(January 22, 2018 update: More than a year after its test launch, Amazon Go officially opened to the public today in Seattle. So far, Amazon has offered no update on possible plans to open any additional stores.)
What do you think would happen if you visited your local grocery store, grabbed a few items off the shelves, stuffed them into your bag, and walked out?
You’d probably get arrested before you ever got a chance to try that again.
Not so, at what’s being touted as a revolutionary new store in Seattle, run by a company that’s already revolutionized online shopping.
Amazon has formally unveiled “Amazon Go”, a prototype grocery store that could someday show up in a town near you.
The store gives new meaning to the phrase “grab and go”. Because that’s literally what you do – grab whatever you want, and go, without having to check out.
Grocers and technology companies have been promising, and attempting, just such a system for years. They’ve experimented with scan-as-you-go checkout systems, radio-frequency tags and whole-cart scanners. But Amazon appears to be the first to implement a real-world, seamless system in which you don’t need to fumble around with a handheld scanner, or stop to have your items checked or scanned, before you leave the store.
It’s “the world’s most advanced shopping technology,” Amazon says. When you walk into the store, you scan a bar code on your Amazon Go app, then pick out whatever you need. Amazon uses “computer vision”, “deep learning algorithms” and “sensor fusion” to detect when products are taken from or returned to shelves, keeping track of them all in a virtual shopping cart. When you’re done shopping, you just leave the store, and Amazon will charge your account. “No lines, no checkout – just grab and go!” Amazon promises.
So is this the Holy Grail of grocery checkout systems – or just a bunch of hype?
Amazon is the same company, after all, that first introduced the idea of deliveries by drone almost exactly three years ago – a perfectly-timed announcement generating lots of free publicity for the company, right in the thick of the holiday shopping season. And since we’re all still waiting to actually have Amazon packages delivered to us via drone, then we may be waiting quite a while to do all of our grocery shopping via a “grab and go” system as well.
The announcement of Amazon Go confirms long-standing rumors that Amazon has been looking to open physical stores and delve deeper into the grocery business beyond its AmazonFresh grocery delivery service. For now, though, Amazon Go consists of a single store in Seattle, which is only open to Amazon employee beta testers until it opens to the public sometime “in early 2017.” Future Amazon Go stores in other locations may follow.

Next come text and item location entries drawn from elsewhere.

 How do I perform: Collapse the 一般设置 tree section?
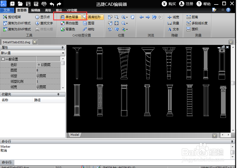click(x=3, y=59)
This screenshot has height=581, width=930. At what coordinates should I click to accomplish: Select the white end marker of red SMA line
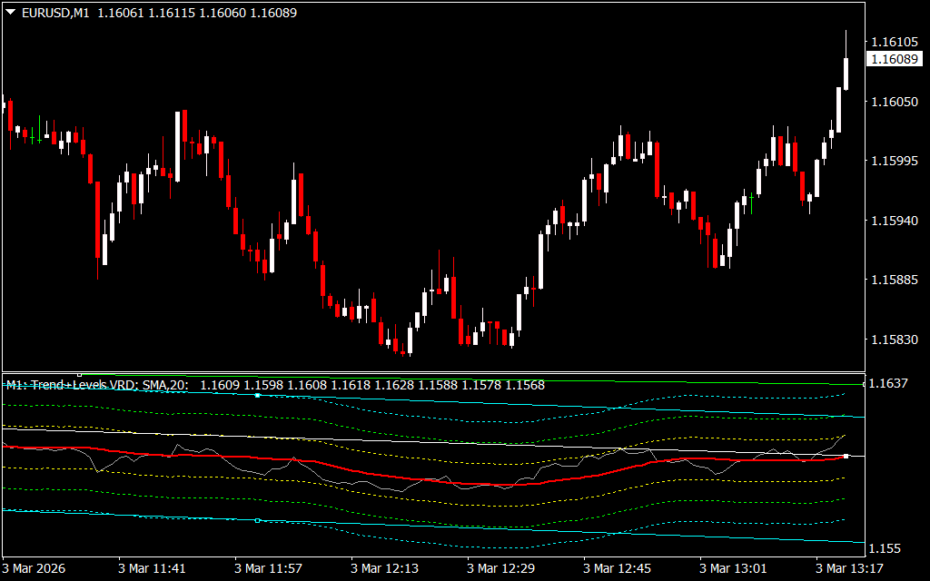[x=846, y=456]
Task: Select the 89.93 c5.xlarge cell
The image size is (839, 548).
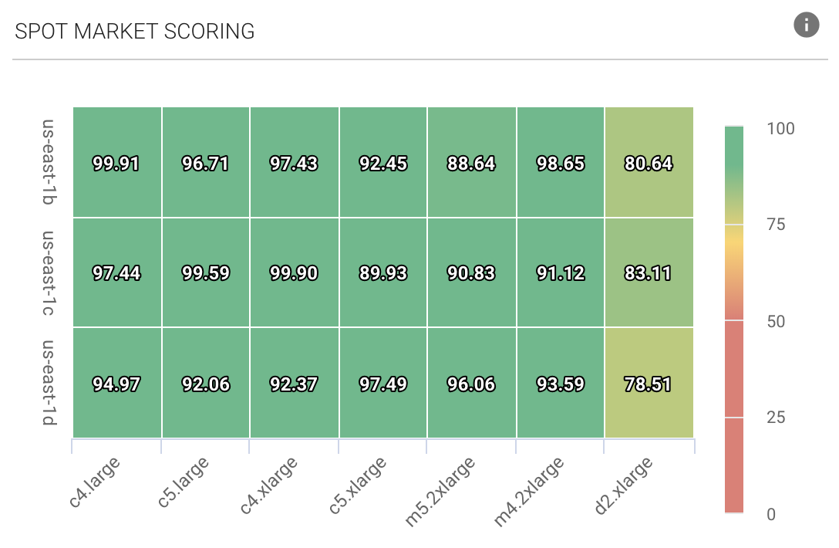Action: tap(382, 272)
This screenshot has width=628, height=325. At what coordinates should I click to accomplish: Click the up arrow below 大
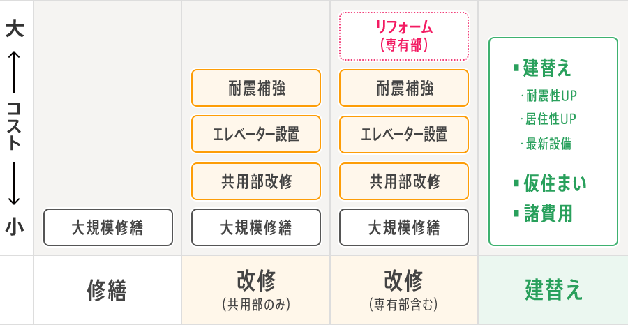(x=15, y=64)
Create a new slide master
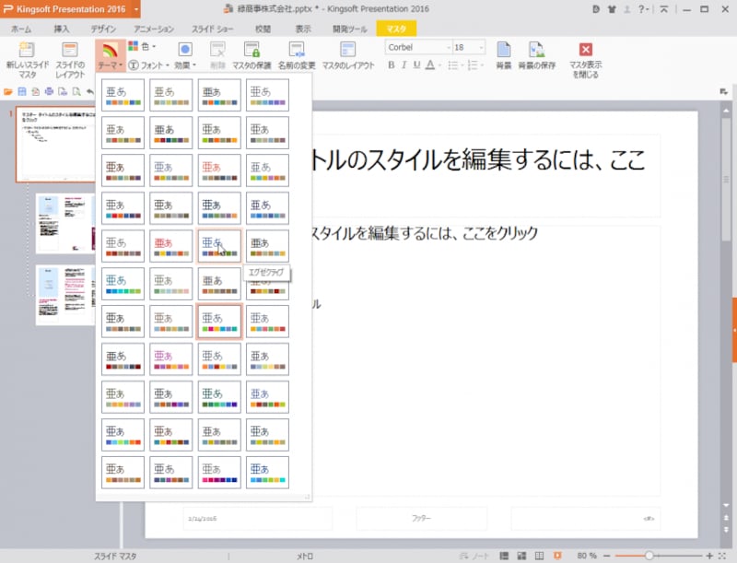 click(26, 57)
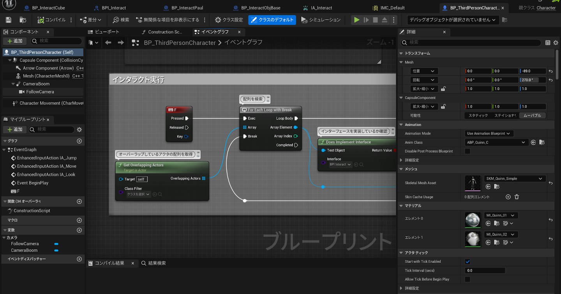The height and width of the screenshot is (294, 561).
Task: Reset Mesh location to default arrow
Action: tap(550, 71)
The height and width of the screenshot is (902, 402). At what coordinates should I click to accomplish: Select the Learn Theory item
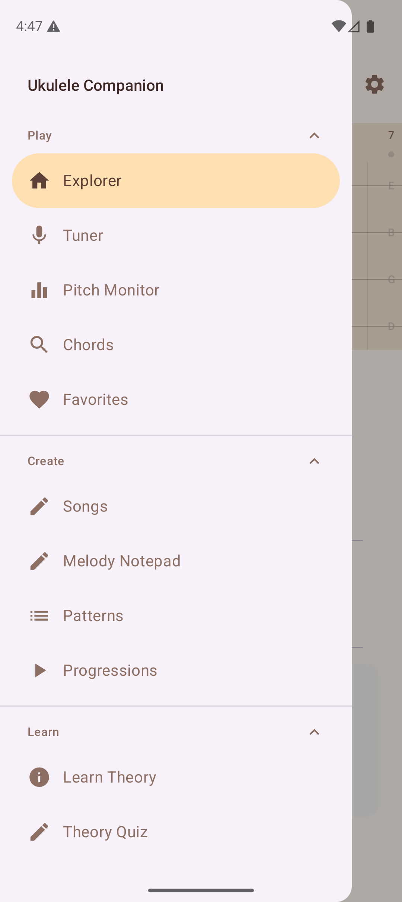pos(110,777)
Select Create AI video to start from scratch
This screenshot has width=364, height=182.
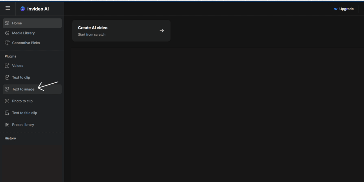coord(121,30)
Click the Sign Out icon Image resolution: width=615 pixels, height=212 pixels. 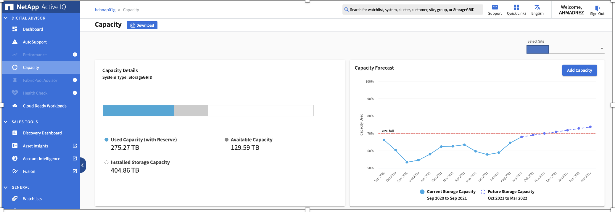click(598, 8)
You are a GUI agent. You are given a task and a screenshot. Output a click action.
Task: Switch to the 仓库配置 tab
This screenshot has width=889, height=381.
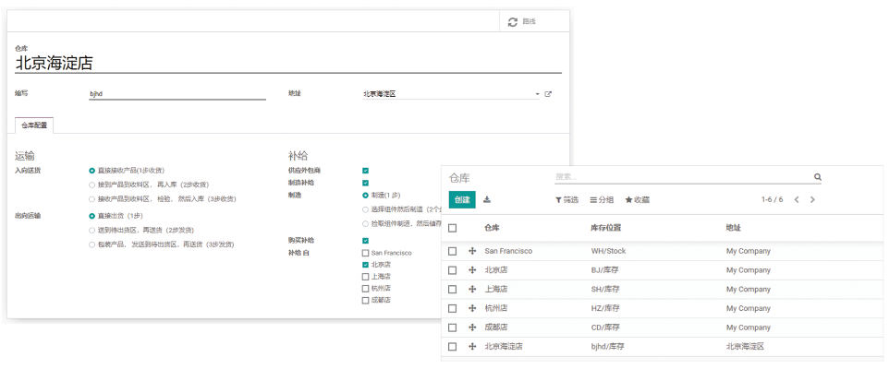(35, 125)
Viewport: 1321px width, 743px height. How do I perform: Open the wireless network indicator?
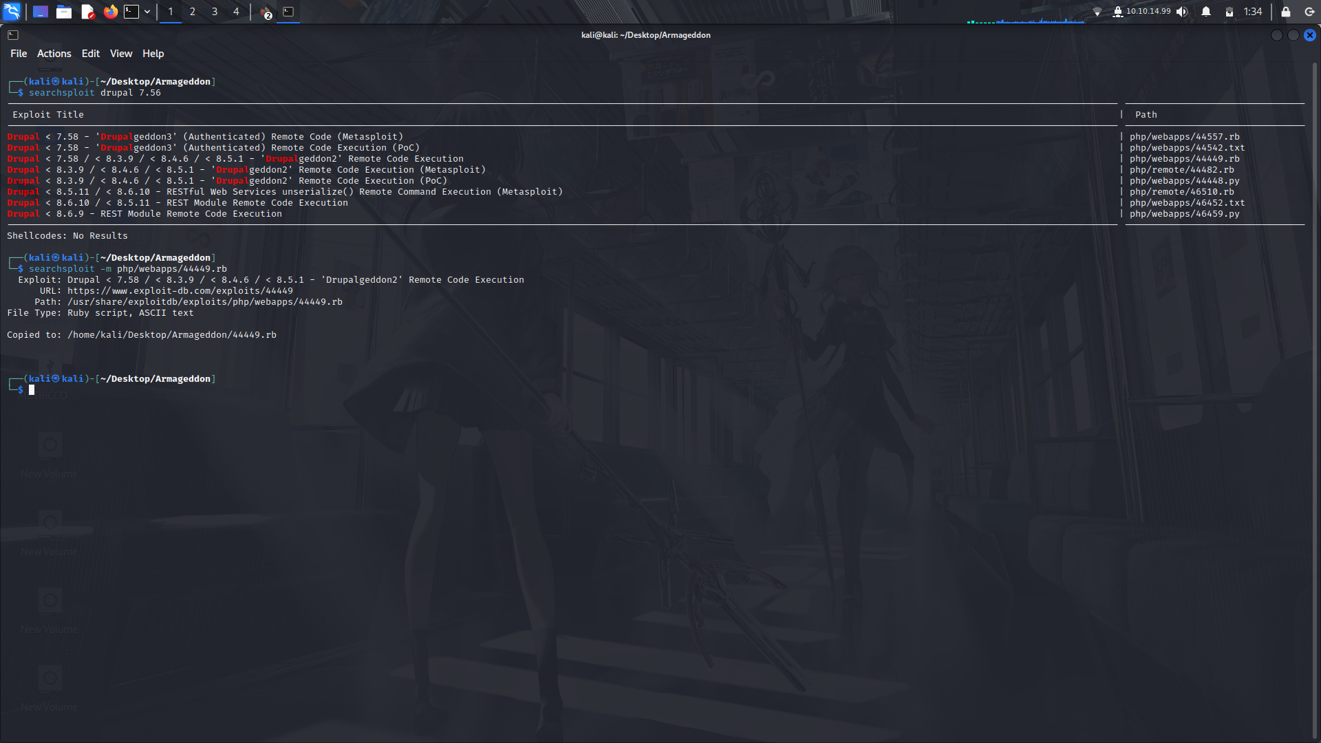[1097, 12]
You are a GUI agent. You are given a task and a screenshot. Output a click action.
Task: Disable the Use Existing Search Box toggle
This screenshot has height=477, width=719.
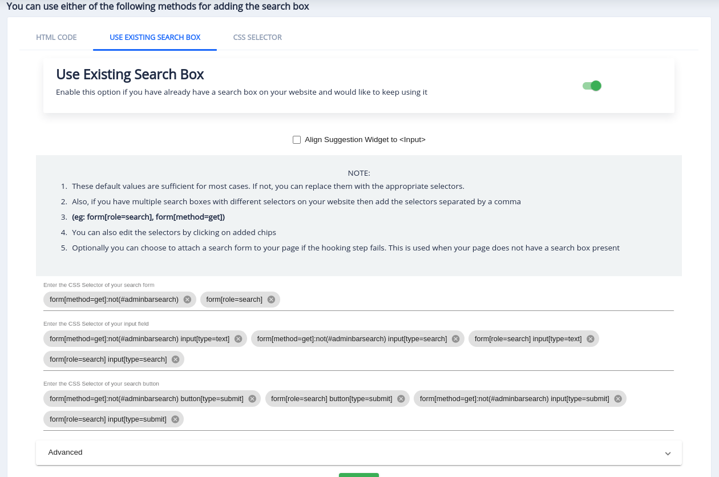592,85
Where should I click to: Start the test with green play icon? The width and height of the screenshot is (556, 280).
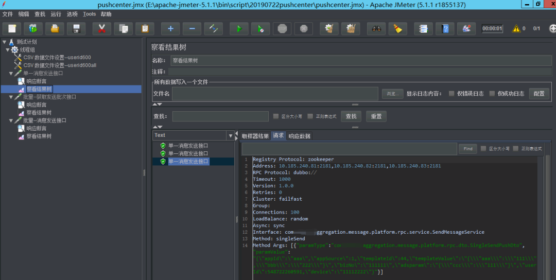(239, 29)
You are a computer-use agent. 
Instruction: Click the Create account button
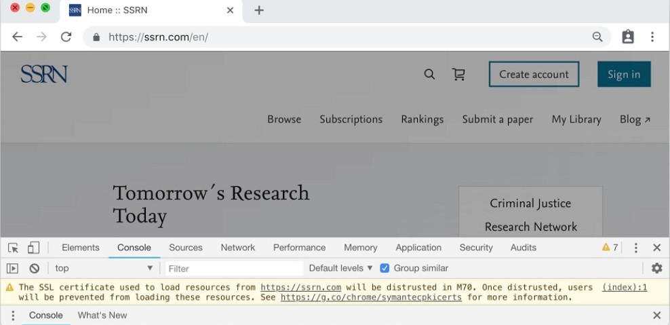pos(534,75)
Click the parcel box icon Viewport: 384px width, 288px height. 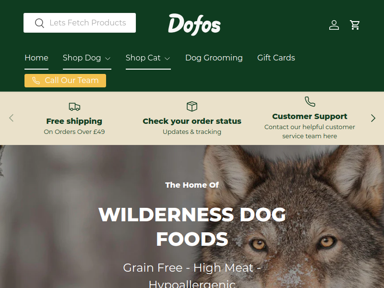point(192,106)
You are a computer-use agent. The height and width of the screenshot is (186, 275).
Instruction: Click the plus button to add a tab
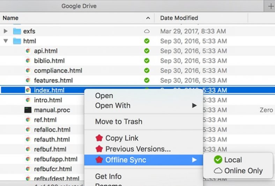point(270,6)
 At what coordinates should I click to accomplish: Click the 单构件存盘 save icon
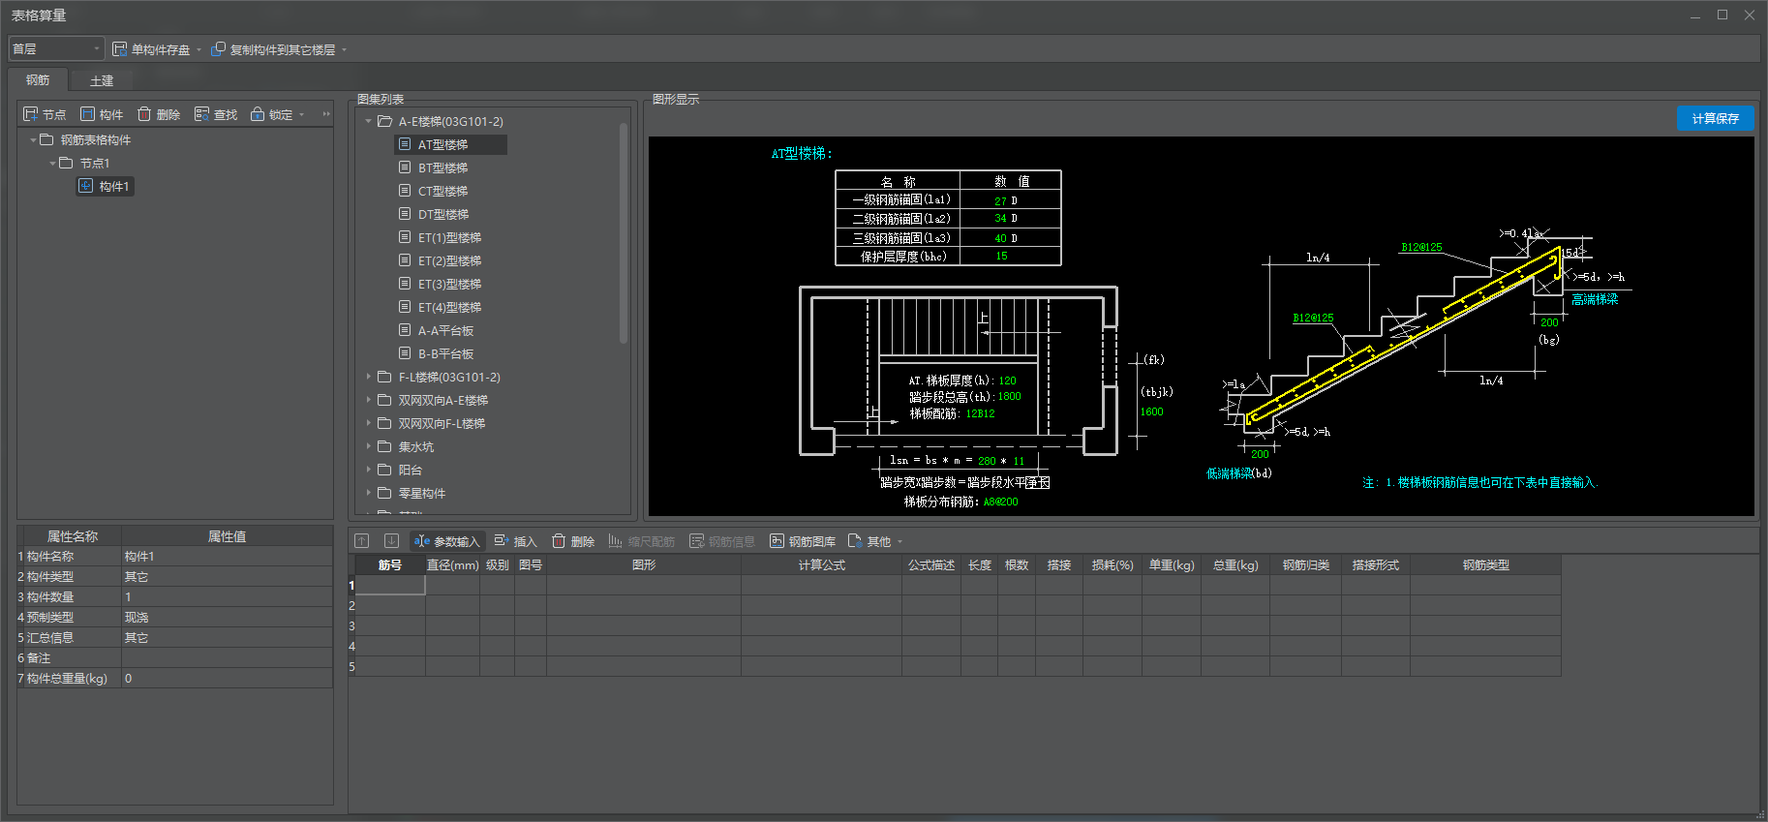click(x=120, y=49)

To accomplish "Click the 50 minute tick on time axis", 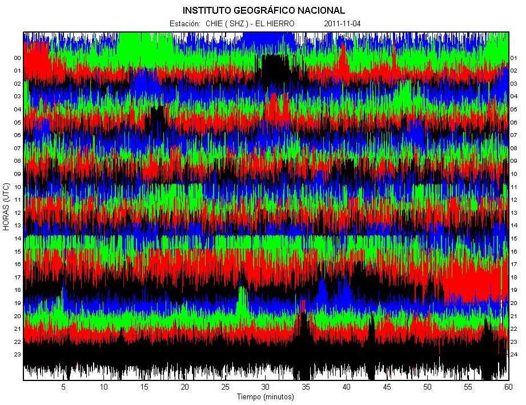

So if one opens near you, does it mean you’ll be able to ditch your grocery store, leave your coupons and wallet at home, and do all of your shopping at Amazon Go? Not quite. The Seattle location is the size of a convenience store, and comes stocked largely with prepared foods and a “selection of grocery essentials” like milk, bread, condiments and packaged snacks. So you’ll enjoy the convenience of not having to stop and pay, but you certainly won’t be able to fill up your pantry. The store is “conveniently compact,” Amazon says, “so busy customers can get in and out fast.”
If you disregard the “grab and go without stopping to pay” feature for a moment, the Amazon Go store format itself is far from unique, and not necessarily destined for success. Shoppers in Southern California and the Southwest are familiar with one particular small-format grocery store featuring a large selection of prepared foods and everyday essentials, a speedy checkout without cashiers, and a promise to make shopping easier for busy customers. That store was called Fresh & Easy, and it went out of business last year after struggling for several years before that.
There are reports that Amazon is planning tests of other grocery formats, including drive-through-only sites to pick up online orders, and larger stores with a curbside pickup option. If any one, or more, of these formats are successful, Amazon envisions opening as many as 2,000 stores across the country. And that could prove to be a threat to traditional grocery stores.
By itself, Amazon Go may not revolutionize grocery shopping. But its “no lines, no checkout” system just might – eventually. If Amazon can scale up the system to work in a larger-format, more traditional supermarket, then you really might someday be able to get all of your groceries without ever having to stop to unload your cart and have all of your items scanned.
But if you never stop to pay for your groceries, then how will you apply your coupons? Amazon may be able to come up with a way to incorporate digital coupons into Amazon Go. But for now, the whole thing is a work in progress. So if saving money is more important to you than saving time, you might want to stick with your regular grocery store – for at least a little while longer.